The Islamic State group seized Palmyra, one of Syria’s most ancient cities on Wednesday, after days of fighting Syrian army forces outside the gates of the UNESCO world heritage site. Palmyra is home to roughly 50,000 residents; Its 2,000-year-old colonnades make up “one of the most important cultural centres of the ancient world,” according to UNESCO.

“It’s bad today,” Khalil al-Hariri, the Palmyra museum’s director, told the New York Times.

The militant group also known as ISIS took control of Palmyra, located in an oasis northeast of Syrian capital Damascus, just days after its fighters in Iraq seized Ramadi, a Sunni city roughly 68 miles from Baghdad. Both military gains are significant for ISIS because in each case, militants were able to seize territory where the respective armies were actively trying to push them back.

After having seized Palmyra, ISIS controls 40 percent of Syria and the majority of its oil resources. What’s more, it has increased its supply routes, now with a direct line to President Bashar Assad’s stronghold and Damascus. “The Islamic State organisation has now established almost complete control over the area from Palmyra to the Syrian-Iraqi border and onwards to the Syrian-Jordanian frontier,” Rami Abdul Rahman, director of the Syrian Observatory For Human Rights, told The Guardian.

Palmyra is also home to Tadmur Prison, which the Guardian called a “symbol of state repression.” Several thousand Syrians have been incarcerated in the state-run jail for prison -- most of them for opposing Assad's regime.
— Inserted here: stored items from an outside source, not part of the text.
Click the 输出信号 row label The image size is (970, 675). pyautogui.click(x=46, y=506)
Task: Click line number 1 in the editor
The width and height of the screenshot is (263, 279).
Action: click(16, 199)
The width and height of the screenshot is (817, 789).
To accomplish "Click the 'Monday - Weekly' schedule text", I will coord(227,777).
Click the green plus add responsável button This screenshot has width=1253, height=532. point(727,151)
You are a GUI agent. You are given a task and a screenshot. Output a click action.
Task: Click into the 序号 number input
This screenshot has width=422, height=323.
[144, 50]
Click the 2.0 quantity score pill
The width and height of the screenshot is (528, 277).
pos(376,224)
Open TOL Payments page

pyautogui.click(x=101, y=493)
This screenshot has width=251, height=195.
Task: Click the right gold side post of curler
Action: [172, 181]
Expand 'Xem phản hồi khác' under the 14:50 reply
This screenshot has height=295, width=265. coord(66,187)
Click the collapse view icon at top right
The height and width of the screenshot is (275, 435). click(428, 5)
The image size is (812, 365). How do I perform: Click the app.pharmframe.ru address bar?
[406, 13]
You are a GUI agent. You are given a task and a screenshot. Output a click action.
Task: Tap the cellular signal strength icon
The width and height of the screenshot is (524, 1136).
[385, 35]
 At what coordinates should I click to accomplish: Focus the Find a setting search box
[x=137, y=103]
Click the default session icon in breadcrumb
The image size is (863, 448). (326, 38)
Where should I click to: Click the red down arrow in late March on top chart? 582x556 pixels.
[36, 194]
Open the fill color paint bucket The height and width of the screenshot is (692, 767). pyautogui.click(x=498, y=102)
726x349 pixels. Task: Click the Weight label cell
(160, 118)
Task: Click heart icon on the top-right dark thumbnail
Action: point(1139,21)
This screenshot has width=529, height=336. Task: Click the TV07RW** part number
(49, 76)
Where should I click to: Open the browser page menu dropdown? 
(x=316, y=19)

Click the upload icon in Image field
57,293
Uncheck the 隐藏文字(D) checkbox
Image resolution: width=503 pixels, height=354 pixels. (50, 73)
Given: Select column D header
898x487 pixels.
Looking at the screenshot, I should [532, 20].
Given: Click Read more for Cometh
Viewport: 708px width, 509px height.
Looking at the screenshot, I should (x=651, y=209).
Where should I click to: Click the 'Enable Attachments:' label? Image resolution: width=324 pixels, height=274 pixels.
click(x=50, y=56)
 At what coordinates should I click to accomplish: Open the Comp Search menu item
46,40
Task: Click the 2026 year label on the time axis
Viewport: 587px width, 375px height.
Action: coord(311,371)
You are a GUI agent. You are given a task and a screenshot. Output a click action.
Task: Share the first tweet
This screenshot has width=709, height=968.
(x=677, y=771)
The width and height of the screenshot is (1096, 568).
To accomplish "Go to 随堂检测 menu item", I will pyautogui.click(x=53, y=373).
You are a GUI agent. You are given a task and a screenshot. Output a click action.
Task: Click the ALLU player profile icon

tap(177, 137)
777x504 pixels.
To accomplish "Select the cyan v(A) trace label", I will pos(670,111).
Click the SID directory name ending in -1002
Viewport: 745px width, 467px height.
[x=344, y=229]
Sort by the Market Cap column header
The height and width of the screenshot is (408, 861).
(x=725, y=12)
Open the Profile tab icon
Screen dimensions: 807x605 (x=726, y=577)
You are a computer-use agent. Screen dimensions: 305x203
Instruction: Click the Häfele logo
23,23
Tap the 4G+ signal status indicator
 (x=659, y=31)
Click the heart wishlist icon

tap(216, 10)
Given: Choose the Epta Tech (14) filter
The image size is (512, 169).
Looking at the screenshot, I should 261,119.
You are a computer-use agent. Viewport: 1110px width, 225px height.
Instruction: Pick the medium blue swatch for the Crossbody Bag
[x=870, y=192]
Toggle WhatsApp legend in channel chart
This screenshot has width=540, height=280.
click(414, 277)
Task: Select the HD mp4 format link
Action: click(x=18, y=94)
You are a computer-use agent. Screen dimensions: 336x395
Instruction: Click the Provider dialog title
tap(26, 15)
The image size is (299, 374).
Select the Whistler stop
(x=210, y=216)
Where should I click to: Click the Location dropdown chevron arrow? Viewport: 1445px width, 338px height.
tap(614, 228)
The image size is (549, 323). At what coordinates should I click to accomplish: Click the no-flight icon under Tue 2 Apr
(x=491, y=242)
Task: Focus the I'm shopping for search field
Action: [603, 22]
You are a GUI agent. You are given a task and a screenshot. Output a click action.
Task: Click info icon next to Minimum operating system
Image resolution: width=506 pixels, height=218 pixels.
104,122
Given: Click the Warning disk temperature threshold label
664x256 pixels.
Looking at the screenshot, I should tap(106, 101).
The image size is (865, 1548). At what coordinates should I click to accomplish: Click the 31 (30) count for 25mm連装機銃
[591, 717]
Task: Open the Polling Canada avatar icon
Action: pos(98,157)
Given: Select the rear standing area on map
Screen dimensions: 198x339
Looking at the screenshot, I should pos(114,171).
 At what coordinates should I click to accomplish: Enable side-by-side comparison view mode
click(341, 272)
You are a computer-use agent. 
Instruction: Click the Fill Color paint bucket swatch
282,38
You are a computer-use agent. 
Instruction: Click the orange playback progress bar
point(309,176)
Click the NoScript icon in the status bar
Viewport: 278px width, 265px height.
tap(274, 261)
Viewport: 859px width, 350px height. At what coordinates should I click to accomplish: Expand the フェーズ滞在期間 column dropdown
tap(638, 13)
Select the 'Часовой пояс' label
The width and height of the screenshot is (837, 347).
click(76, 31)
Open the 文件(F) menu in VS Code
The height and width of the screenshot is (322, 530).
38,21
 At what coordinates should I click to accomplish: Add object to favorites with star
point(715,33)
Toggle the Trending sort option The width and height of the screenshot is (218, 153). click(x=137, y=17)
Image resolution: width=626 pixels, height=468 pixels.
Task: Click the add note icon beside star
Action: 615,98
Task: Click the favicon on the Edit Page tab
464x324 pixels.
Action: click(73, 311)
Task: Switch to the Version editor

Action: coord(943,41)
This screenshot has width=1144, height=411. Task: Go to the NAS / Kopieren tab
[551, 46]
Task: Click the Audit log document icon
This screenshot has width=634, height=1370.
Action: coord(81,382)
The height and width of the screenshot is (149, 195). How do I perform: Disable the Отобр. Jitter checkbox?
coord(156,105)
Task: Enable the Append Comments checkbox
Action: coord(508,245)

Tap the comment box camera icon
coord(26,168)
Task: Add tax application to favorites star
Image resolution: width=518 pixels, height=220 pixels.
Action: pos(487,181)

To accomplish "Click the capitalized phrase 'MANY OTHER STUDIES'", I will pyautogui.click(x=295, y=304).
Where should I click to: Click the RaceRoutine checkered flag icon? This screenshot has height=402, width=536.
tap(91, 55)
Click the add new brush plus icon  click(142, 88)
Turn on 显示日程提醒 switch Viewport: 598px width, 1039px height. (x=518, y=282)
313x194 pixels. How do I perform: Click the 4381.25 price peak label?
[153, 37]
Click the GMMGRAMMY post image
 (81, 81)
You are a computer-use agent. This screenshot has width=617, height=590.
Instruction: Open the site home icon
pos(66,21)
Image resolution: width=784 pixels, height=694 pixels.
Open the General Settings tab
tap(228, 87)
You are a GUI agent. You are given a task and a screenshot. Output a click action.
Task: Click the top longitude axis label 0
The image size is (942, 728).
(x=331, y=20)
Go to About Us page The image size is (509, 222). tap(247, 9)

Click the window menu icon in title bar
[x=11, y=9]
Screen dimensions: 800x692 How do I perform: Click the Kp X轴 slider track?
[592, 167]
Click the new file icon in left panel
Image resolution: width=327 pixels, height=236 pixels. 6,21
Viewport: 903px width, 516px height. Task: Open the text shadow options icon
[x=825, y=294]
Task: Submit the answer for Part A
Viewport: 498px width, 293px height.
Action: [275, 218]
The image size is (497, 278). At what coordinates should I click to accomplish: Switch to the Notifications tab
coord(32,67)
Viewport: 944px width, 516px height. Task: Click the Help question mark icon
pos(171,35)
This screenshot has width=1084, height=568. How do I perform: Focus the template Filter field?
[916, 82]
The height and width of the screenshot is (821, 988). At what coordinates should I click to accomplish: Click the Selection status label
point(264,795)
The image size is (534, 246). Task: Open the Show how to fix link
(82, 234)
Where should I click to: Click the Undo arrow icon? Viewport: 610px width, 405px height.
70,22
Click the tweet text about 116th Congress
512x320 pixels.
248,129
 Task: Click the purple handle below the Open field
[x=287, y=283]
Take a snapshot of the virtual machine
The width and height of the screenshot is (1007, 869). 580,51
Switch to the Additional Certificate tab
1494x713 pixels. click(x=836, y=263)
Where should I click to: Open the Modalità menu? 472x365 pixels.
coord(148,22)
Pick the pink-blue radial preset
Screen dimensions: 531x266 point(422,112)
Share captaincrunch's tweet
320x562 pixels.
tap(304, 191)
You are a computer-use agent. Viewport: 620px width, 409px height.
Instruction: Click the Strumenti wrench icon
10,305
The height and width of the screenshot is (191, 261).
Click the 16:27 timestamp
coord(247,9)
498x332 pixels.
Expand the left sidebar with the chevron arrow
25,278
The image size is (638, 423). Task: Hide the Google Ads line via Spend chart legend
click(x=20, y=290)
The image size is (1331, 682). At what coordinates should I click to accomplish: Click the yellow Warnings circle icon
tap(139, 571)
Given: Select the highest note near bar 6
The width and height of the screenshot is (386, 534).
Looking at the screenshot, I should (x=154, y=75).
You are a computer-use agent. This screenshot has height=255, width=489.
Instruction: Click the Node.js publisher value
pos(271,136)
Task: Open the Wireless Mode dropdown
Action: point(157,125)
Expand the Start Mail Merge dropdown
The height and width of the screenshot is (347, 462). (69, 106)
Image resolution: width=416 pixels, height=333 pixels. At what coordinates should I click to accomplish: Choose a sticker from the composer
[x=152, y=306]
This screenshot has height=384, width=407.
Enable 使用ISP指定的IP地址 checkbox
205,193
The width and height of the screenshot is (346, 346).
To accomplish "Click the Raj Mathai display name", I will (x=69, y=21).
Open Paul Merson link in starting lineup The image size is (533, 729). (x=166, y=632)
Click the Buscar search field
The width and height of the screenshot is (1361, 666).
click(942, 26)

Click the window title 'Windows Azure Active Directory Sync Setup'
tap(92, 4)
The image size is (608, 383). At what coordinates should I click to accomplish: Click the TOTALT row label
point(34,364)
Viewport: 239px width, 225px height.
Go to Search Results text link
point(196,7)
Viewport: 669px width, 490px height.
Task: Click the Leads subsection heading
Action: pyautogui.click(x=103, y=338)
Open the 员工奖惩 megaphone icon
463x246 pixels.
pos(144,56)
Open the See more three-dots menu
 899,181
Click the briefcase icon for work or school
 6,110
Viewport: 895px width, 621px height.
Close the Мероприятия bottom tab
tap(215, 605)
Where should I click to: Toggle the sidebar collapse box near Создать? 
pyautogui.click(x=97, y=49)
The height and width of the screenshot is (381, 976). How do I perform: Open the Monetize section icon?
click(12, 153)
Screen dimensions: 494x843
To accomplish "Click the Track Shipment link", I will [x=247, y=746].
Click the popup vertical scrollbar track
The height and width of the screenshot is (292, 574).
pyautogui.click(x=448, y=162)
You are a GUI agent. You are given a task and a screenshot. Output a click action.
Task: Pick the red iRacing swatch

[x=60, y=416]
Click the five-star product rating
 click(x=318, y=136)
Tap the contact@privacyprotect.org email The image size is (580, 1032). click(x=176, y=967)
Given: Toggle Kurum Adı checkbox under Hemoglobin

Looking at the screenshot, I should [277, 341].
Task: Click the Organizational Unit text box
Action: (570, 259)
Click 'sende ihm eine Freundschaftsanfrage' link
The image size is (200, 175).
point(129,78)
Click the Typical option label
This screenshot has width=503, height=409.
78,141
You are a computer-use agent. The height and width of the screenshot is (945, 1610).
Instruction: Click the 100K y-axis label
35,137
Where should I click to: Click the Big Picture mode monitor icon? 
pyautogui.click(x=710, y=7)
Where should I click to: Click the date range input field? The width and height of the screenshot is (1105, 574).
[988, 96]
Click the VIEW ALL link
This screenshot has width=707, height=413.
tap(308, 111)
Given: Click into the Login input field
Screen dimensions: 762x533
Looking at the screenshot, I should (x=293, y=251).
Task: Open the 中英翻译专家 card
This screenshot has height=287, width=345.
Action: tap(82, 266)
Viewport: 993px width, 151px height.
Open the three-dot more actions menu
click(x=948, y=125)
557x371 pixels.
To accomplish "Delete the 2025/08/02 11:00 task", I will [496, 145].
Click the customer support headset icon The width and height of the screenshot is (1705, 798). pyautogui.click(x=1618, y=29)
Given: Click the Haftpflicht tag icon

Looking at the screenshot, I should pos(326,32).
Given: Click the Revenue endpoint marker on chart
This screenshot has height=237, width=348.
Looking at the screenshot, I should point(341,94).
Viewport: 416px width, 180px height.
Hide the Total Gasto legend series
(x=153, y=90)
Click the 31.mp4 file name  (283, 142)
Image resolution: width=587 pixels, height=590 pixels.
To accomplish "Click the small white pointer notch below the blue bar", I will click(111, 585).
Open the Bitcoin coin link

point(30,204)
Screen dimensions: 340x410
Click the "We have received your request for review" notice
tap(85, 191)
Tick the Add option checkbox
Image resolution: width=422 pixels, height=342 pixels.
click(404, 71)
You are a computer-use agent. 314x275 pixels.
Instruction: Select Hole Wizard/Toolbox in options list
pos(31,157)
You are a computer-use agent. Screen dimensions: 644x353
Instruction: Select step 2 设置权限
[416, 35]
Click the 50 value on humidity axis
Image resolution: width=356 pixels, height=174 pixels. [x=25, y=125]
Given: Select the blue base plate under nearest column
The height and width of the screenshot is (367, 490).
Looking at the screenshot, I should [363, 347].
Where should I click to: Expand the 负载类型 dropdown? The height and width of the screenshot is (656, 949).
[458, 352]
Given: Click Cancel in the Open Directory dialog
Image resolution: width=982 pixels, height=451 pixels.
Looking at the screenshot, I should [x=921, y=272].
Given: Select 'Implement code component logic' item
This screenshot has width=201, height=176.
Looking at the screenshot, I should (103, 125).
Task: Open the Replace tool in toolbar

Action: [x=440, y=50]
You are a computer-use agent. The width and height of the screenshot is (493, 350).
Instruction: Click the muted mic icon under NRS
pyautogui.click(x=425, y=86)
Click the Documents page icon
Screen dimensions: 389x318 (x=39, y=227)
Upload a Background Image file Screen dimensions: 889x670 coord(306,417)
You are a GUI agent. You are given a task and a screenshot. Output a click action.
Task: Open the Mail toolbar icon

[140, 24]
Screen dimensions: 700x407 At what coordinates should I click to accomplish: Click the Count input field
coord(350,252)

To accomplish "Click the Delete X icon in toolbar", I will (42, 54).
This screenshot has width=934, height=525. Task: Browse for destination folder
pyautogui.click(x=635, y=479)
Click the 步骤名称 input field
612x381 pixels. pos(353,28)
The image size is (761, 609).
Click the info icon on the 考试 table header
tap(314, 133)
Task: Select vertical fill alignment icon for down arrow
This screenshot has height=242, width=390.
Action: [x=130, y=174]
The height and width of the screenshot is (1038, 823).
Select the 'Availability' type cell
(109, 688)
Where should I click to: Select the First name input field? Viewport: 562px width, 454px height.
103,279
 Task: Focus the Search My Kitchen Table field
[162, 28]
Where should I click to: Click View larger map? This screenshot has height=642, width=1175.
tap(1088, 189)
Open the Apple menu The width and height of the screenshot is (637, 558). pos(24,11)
On Wednesday night, ISIS reportedly broke open the prison. When ISIS carried out a prison break in Ramadi days ago, many of the incarcerated were then welcomed into the group. The whereabouts of Tadmur’s prisoners are not yet known.

ISIS began its advance toward Palmyra last week and by Monday militants were battling forces loyal to President Assad less than a mile from the city gates. In a strategy similar to the group’s operation in Ramadi, ISIS relied heavily on suicide bombers to infiltrate the city.

Palmyra is just one of the several ancient sites and world heritage ruins that ISIS has seized across Syria and Iraq since it crossed the border between the two countries last June. One of the group’s major sources of income comes from looting ancient sites and then selling the antiquities on the black market. When it has removed all valuable items from a site, ISIS militants usually have destroyed the remaining ruins.

In Iraq, ISIS destroyed the ancient Assyrian city of Nimrud, the Iraq Museum and Persian ruins at Hatra, and, last week, the militants reportedly blew up the 200-year-old Maryam Khatoon Mosque outside their Iraqi stronghold Mosul.

"I am terrified," Maamoun Abdulkarim, Syria's director-general of antiquities and museums, told Radio Free Europe/Radio Liberty. "This is a PR battle for Daesh [ISIS] and they will insist on scoring victory against civilization by destroying [Palmyra]."